If the character set of the column is different from the character set of the connection,
MySQL will try to convert it (and it may fail, e.g. converting Greek letters from
utf8 to latin1).
Oh, yes, you probably need to worry about collations also.
>
> The strange thing is that when I do a .sql dump of the various tables, which
> can include a 'show create table ...', the tables always come up with
> 'latin1' and 'latin1_general_ci'. This is also confirmed by doing another
> query on the 'INFORMATION_SCHEMA.COLUMNS', with the corresponding table.

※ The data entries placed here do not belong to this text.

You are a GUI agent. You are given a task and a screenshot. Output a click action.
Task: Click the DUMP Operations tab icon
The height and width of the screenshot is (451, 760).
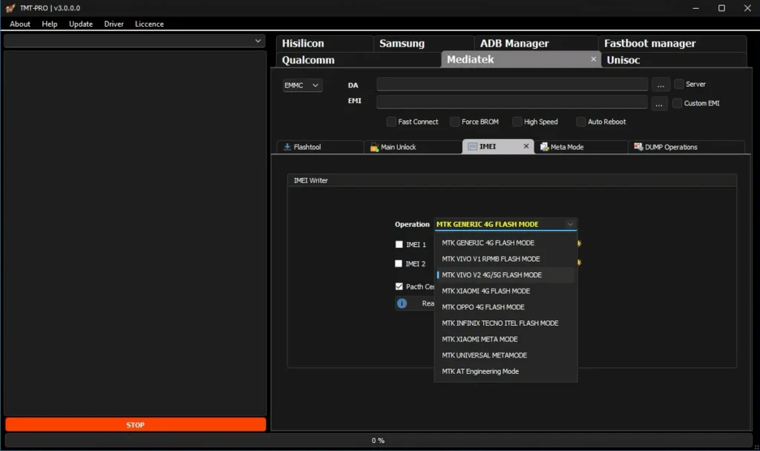tap(638, 147)
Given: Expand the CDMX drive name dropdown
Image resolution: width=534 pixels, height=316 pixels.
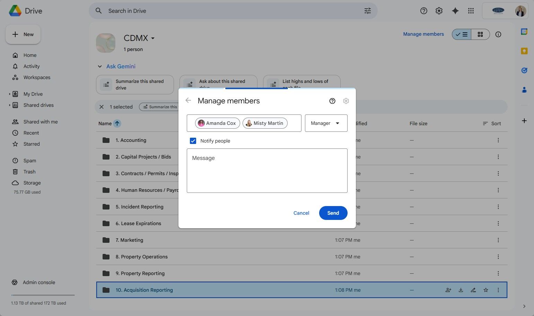Looking at the screenshot, I should (x=153, y=38).
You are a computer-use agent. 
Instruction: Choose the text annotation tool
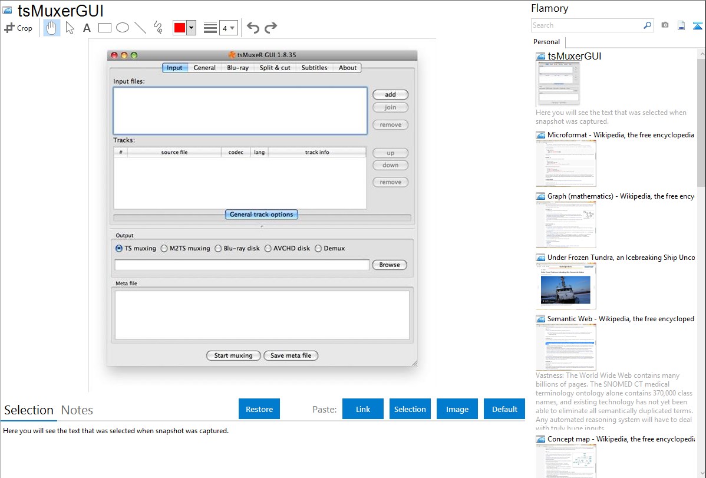87,28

That sounds like trouble, perhaps indicating that the tables were created
before the default character set for the database was set.
> The results are always:
> (field name:) code, (type:) varchar(4), latin1, latin1_general_ci
> (field name:) texts, (type:) text, latin1, latin1_general_ci
>
> However, if I do not edit the 'create table ...' (which uses the 'latin1'),
> at the first instance of trying to 'insert', it comes up with an error:
> [Err] 1366 - Incorrect string value: '\xCE\xB2\xCE\xB9 ...' which is the
> rtf-8 coding (in this instance, Greek).
The query: SHOW VARIABLES LIKE 'character%';
after setting the default database to the one you're using may be useful.
Also try typing \s to the MySQL command-line client.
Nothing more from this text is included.